Vendredi 14 septembre 2012

 

Il y a un an environ, je m'étais rendu au Musée de Shanghai afin d'y découvrir les sculptures. M'y revoici aujourd'hui, à la découverte du mobilier des dynasties Ming et Qing. Durant l'époque impériale, et selon les besoins, le meuble chinois appartenait en général à quatre catégories : Le mobilier de chambre à coucher, le mobilier de salle d'étude (bibliothèque par exemple), le mobilier de salon et le mobilier de salle (comme les salles d'état du gouvernement officiel, de temple, de jardin et de résidence). Avec le temps, le mobilier de salle se développe. Les hauts fonctionnaires, les hommes de lettres et les artistes reconnus possédant une demeure suffisamment vaste incluent une salle appelée souvent « tang » (chambre) ou « ting » (salle). L'une ou l'autre étaient réservées à l'accueil des invités. Bien sûr, le salon d'un artiste ou d'un officiel et celui d'un empereur connaissait des différences notables. On pouvait ainsi retrouver des pièces de mobilier similaires dans les deux salons mais le mobilier de l'empereur surpassait de loin celui de ses sujets. La salle ou la chambre de l'époque impériale chinoise constituait la pièce la plus raffinée de la demeure et possédait les meubles les plus coûteux. Peu à peu, le jardin va apparaître au centre des résidences royales ou des membres éminents de la société et la salle de séjour sera bâtie afin de profiter d'un point de vue sur l'entrée.

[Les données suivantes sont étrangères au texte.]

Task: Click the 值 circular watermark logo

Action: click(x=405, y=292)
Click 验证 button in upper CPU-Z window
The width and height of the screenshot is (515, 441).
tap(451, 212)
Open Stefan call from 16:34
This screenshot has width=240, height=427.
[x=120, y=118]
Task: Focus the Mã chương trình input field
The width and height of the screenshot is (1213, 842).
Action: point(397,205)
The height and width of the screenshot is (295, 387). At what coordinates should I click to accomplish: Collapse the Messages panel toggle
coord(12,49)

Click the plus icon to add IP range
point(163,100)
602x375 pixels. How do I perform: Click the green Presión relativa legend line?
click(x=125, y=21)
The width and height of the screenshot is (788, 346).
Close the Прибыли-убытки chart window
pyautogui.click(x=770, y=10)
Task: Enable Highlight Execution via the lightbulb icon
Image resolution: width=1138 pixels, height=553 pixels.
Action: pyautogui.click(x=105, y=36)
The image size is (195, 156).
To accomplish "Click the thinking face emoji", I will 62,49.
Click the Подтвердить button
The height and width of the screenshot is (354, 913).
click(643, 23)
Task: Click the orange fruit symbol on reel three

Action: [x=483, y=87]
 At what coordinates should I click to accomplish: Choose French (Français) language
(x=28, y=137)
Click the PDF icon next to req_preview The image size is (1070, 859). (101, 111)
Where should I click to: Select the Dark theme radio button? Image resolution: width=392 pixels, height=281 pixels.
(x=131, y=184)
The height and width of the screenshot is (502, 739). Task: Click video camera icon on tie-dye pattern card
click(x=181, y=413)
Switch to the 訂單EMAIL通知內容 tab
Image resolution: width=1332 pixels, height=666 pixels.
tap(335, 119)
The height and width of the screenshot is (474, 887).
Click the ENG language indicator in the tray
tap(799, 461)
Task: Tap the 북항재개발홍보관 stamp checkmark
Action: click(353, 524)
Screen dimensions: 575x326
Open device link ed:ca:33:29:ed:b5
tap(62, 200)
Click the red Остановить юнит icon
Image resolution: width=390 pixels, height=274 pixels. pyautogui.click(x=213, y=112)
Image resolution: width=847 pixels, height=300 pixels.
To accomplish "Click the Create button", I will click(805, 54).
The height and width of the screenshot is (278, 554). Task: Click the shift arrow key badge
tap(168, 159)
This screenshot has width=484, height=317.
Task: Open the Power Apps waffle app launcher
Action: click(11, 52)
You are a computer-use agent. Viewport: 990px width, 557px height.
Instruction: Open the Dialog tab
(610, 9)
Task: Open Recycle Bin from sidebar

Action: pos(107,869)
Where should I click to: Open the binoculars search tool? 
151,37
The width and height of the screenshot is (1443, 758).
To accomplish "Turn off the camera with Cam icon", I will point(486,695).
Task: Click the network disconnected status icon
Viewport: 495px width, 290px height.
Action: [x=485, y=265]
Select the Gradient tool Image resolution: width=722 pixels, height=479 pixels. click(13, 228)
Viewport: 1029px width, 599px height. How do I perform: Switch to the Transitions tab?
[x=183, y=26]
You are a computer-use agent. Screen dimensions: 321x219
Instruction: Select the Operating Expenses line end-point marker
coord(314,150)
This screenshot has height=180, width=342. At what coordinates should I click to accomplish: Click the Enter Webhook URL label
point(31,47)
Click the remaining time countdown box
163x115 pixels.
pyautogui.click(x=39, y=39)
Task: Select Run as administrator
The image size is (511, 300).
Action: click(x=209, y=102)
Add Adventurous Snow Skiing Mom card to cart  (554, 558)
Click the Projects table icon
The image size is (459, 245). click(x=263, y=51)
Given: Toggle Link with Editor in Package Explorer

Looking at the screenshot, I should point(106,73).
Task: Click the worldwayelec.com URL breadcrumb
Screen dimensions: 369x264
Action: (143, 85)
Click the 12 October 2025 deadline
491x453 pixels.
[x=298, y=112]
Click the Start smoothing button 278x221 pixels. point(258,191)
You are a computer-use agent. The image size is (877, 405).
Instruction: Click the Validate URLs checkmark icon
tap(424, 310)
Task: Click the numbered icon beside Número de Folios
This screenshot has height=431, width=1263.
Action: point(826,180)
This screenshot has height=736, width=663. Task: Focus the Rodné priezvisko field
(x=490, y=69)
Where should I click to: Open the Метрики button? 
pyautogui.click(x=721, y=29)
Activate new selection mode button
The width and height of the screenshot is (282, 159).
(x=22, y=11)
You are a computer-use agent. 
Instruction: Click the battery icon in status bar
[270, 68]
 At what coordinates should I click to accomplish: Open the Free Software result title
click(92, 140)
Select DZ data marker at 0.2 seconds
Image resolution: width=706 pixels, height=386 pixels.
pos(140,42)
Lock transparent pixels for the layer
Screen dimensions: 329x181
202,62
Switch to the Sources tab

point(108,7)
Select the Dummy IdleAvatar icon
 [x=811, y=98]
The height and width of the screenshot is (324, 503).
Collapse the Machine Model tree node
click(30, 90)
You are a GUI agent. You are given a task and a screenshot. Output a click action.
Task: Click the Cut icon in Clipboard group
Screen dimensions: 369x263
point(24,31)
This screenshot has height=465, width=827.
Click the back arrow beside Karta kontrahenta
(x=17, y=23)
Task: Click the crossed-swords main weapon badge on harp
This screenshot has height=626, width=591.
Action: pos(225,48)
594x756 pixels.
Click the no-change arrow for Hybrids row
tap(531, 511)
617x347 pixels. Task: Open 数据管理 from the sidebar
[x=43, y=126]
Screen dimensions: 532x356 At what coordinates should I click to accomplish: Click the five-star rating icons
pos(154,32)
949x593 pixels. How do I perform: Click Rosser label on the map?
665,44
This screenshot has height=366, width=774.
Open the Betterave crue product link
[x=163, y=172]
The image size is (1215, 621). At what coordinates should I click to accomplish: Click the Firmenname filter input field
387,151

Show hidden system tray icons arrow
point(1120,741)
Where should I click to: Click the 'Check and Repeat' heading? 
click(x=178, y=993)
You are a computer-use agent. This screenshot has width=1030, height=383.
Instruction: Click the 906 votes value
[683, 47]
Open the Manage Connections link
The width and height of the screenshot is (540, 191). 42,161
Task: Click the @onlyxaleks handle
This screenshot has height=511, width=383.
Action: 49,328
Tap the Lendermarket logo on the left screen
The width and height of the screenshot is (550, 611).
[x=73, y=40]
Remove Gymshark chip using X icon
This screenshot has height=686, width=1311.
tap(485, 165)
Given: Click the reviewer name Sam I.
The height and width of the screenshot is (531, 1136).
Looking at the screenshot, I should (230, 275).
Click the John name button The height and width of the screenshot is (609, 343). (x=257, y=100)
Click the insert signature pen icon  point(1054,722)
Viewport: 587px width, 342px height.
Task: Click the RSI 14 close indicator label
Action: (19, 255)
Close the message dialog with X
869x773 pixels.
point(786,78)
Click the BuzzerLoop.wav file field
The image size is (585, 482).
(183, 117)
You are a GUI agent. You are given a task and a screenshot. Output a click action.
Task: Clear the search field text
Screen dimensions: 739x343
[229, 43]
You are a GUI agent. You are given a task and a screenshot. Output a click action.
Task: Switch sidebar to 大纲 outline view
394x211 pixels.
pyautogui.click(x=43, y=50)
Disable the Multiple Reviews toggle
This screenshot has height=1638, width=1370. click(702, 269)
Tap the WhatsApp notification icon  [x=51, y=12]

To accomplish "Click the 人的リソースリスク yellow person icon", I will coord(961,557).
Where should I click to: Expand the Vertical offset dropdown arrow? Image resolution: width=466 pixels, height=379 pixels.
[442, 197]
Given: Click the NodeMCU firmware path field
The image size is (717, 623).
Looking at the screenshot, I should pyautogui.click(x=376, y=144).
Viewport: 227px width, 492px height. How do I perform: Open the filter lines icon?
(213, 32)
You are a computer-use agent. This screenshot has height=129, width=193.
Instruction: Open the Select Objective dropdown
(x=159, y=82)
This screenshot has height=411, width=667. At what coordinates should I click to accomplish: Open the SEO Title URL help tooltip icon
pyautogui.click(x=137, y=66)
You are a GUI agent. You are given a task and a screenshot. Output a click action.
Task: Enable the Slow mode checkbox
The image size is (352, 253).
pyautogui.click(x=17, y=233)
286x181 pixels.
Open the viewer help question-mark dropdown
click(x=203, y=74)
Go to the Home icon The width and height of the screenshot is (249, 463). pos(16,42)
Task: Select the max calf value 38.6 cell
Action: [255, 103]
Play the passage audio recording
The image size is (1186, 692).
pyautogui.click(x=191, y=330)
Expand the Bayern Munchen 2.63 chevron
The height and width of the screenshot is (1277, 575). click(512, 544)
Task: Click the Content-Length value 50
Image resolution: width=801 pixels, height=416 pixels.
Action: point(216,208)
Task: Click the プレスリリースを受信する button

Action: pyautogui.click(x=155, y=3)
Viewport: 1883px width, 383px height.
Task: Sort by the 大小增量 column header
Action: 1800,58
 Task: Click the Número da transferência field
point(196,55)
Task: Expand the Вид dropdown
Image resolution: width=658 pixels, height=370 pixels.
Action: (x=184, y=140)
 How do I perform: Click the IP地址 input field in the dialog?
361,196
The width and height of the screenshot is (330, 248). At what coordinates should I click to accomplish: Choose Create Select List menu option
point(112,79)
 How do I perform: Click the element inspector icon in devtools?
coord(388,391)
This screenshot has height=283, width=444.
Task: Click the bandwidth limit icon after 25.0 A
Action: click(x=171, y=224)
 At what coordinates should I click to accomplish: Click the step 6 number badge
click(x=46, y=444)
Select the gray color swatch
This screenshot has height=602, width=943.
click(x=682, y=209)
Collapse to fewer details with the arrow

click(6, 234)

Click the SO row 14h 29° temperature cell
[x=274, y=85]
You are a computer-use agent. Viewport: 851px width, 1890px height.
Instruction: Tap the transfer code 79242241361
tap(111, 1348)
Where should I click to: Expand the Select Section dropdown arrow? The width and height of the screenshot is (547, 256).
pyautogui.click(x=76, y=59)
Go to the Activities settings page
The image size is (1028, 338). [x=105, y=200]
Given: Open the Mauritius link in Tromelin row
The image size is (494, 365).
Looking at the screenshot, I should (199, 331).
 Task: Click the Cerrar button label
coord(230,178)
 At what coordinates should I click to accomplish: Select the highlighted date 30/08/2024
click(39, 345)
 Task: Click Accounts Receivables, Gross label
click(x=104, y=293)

La salle de l'époque impériale chinoise était dressée de la façon suivante : En son centre, quatre tables à thé (chacune avec un ensemble de deux chaises soit huit chaises au total). Sur deux côtés, se trouvaient des boiseries sculptées recouvrant les murs tandis qu'un simple panneau décoratif était suspendu sur le mur des deux autres côtés. Le long de ces murs se répartissaient, selon un ordre établi, des tables de service, des porte-manteaux, des paravents (qui servaient à diviser la pièce) et des lits de style traditionnel chinois appelés « arhat ». A l'époque Ming, la salle d'étude (en photo ci-dessous) était très importante. On y lisait, on y étudiait, on y pratiquait la peinture et la calligraphie, mais on s'y relaxait aussi et on y recevait ses amis. Le mobilier était constitué d'une table pour s'adonner à la peinture et d'un fauteuil en bois de Huanghuali sculpté. Contre le mur se tenait un meuble avec des étagères. On pouvait y voir aussi une table à encens et une table à luth.


 

La plupart des meubles de la salle de l'époque impériale était confectionnée en bois d'acajou, puis en bois de poirier, et plus tard en bois de santal rouge ( comme cette table carrée ornée de motifs floraux ainsi que ses quatre tabourets, datant de l'époque Qing) et en bois d'acacia. Ces meubles sont aujourd'hui très recherchés sur le marché et atteignent des prix astronomiques. Tout particulièrement les meubles en bois de santal rouge (qui se raréfia au milieu de la dynastie des Qing). A titre d'exemple, un paravent pliable en bois d'acajou datant de la dynastie des Ming fut vendu aux enchères pour environ 140 000 €. On fera aussi souvent référence aux meubles des dynasties Ming et Qing et aux autres articles décoratifs (comme les vases) au début du cinéma britannique et américain. On en aperçoit parfois dans certaines séries TV comme cette série britannique « Lovejoy », série relatant l'histoire d'un marchand d'art peu scrupuleux mais redoutablement habile pour reproduire des copies d'objets d'art et d'un talent remarquable pour détecter les travaux de contrefaçon. Mais après cette parenthèse sur le mobilier chinois de l'époque impériale, revenons plus particulièrement sur le cas des époques Ming et Qing.


 

La dynastie Ming fut une lignée d'empereurs qui régna sur la Chine entre 1368 et 1644, après l'effondrement de la dynastie Yuan dominée par les Mongols. Les Ming offrirent au pays l'une des plus grandes périodes de gouvernement efficace assortie d'une stabilité sociale de toute l'histoire humaine. Cette dynastie sera aussi la dernière à être dominée par les Han. Les Ming construisirent une puissante marine de guerre et une armée de métier d'un million d'hommes. On restaura le Grand Canal et la Grande Muraille sans oublier la Cité Interdite à Pékin. On estima la population de la fin de cette dynastie à 160-200 millions d'individus.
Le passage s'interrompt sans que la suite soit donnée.